Lilith rió y le dio un leve empujón con el hombro.
—Pues claro, porque no sabría cómo quedarme quieta tanto tiempo.

Edric, siempre inquieto, se había adelantado unos pasos, siguiendo a un músico callejero que tocaba el acordeón con tanta pasión que parecía olvidar al mundo.

—¡Voy a dejarle unas monedas! —exclamó, metiendo la mano en el bolsillo.

Lysander lo miró de inmediato, con ese gesto serio que todos reconocían. Caminó más rápido hasta ponerse a su lado, sin decir nada, pero su sola presencia bastó para que Edric se detuviera un momento y esperara al resto.

Lilith notó ese detalle, tan característico: Lysander no necesitaba levantar la voz para hacerse sentir. Bastaba su forma de mirar, de estar presente, como un faro silencioso.

El grupo avanzó hacia el puente de las Artes, donde el reflejo de las luces sobre el río creaba destellos dorados que parecían bailar. Lilith se apoyó en la barandilla, admirando el movimiento del agua. Nicolás sacó su teléfono para tomar una foto, pero de inmediato Lysander le puso una mano en el hombro.

—Guárdalo un rato —dijo en tono tranquilo—. Mejor mira con tus propios ojos.

Nicolás resopló, pero obedeció, guardando el teléfono en el bolsillo.

Edric, en cambio, se había encaramado a la baranda para asomarse más de cerca al Sena. Lilith sintió un sobresalto, pero Lysander ya estaba ahí, tomándolo del brazo con firmeza.

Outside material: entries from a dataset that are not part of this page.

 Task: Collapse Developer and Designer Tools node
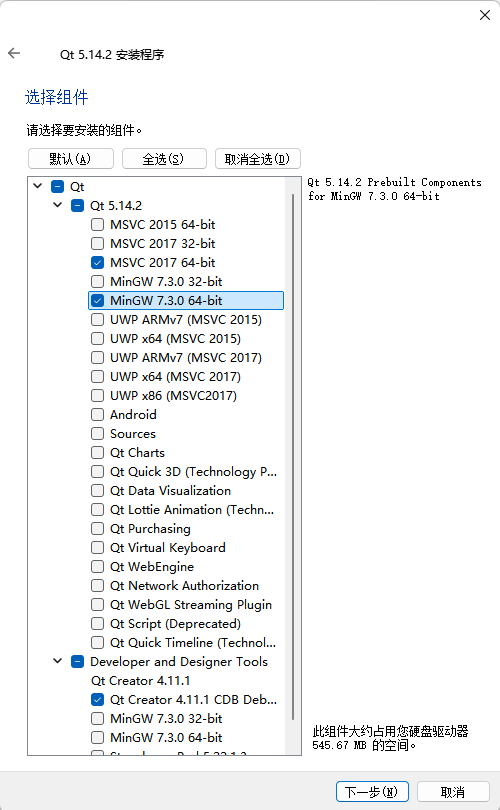(x=57, y=661)
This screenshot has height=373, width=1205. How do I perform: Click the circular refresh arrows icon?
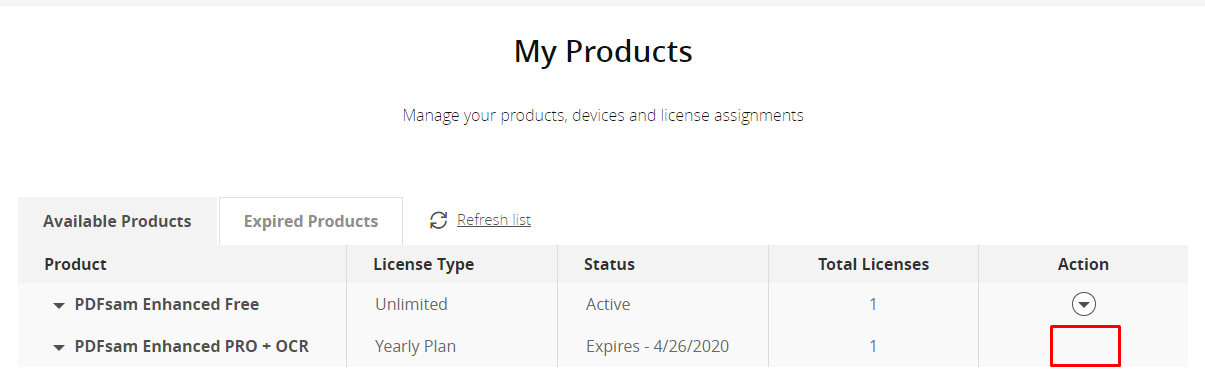438,220
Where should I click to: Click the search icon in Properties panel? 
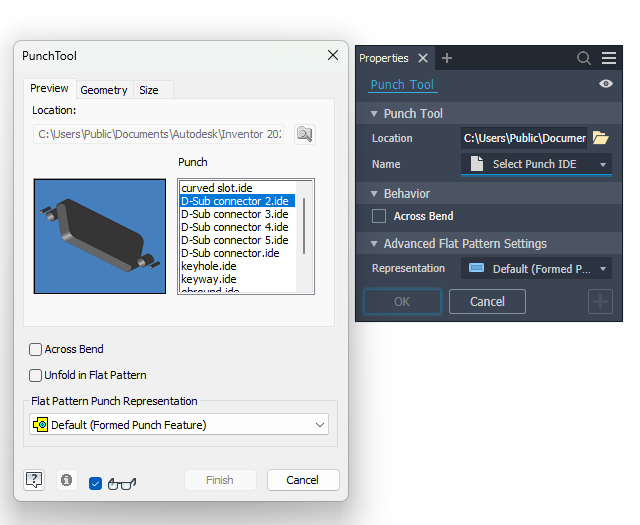[x=584, y=58]
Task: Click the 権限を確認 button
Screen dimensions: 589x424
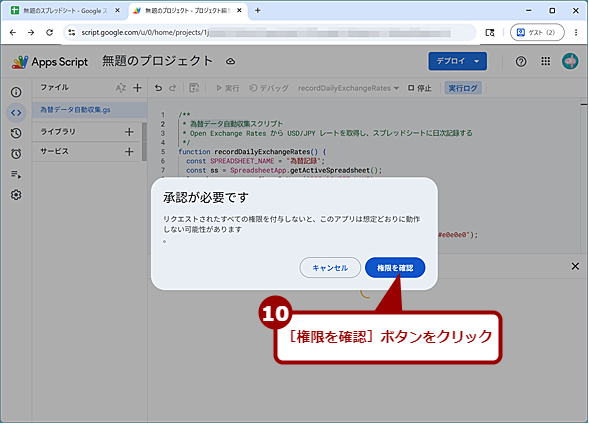Action: tap(395, 268)
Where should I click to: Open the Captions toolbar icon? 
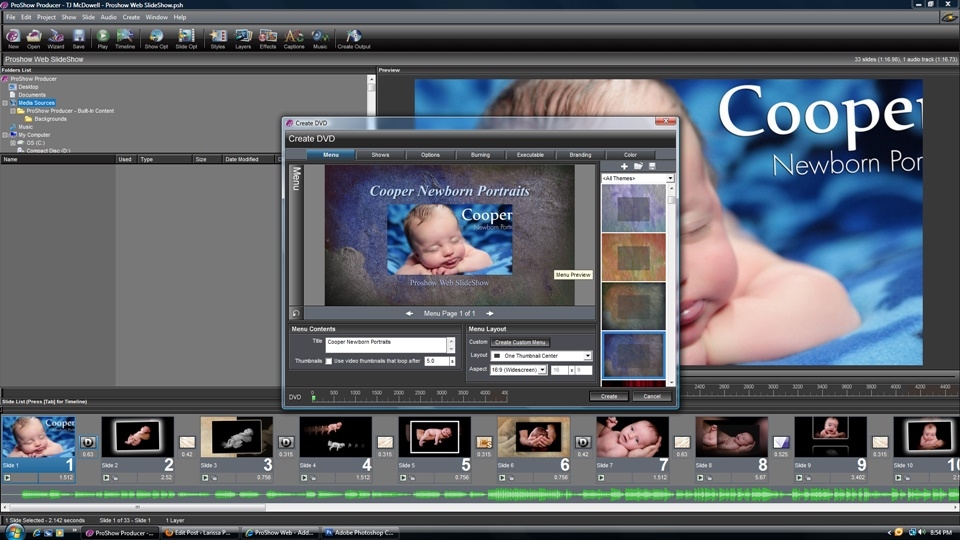pyautogui.click(x=294, y=39)
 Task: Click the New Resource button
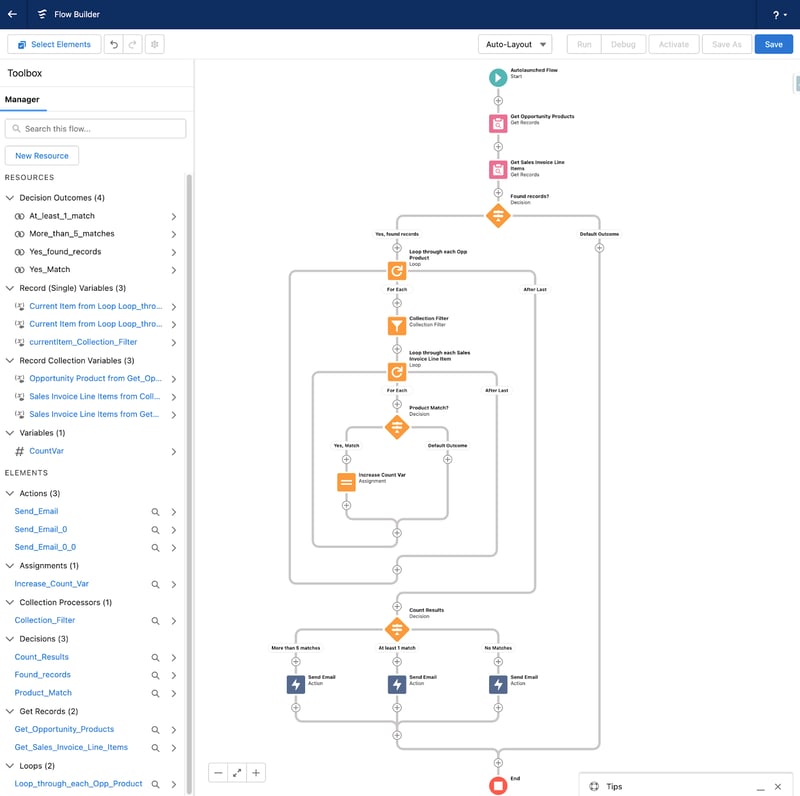[x=41, y=155]
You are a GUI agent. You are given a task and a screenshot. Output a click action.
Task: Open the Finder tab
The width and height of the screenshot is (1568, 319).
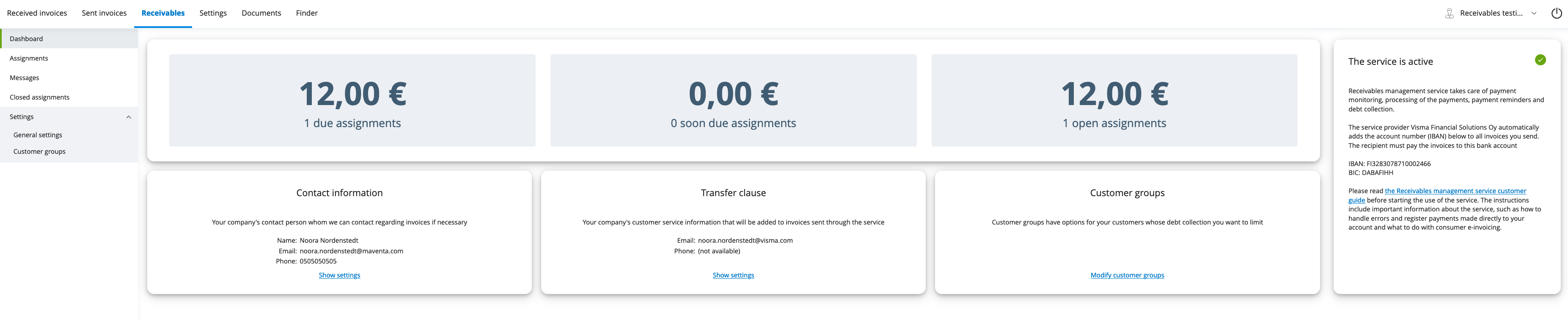(306, 12)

—Abajo —ordenó, sin brusquedad, pero con esa voz que no admitía réplica.

—¡Solo quería ver el agua! —protestó Edric, bajando de mala gana.

—Y yo quiero que llegues vivo a casa —respondió Lysander, mirándolo con seriedad. Luego suavizó el tono—. Hay cosas que se ven mejor desde el suelo.

Lilith sonrió al ver la escena. A veces pensaba que su hermano mayor había nacido con alma de guardián. Incluso cuando intentaba parecer relajado, siempre estaba pendiente: del coche que pasaba demasiado cerca, del desconocido que los miraba demasiado tiempo, de las escaleras en las que Edric podía tropezar.

Cuando retomaron la caminata, Nicolás comentó en voz baja a Lilith:
—Es como andar con un padre, ¿no crees?

Lilith asintió.
—Sí… aunque un padre que sabe cuándo callar y cuándo hablar.

Lysander iba un poco más adelante ahora, con las manos en los bolsillos, pero ella sabía que había escuchado el comentario. Lo supo porque giró apenas la cabeza y, aunque no dijo nada, una sonrisa leve —casi imperceptible— apareció en sus labios.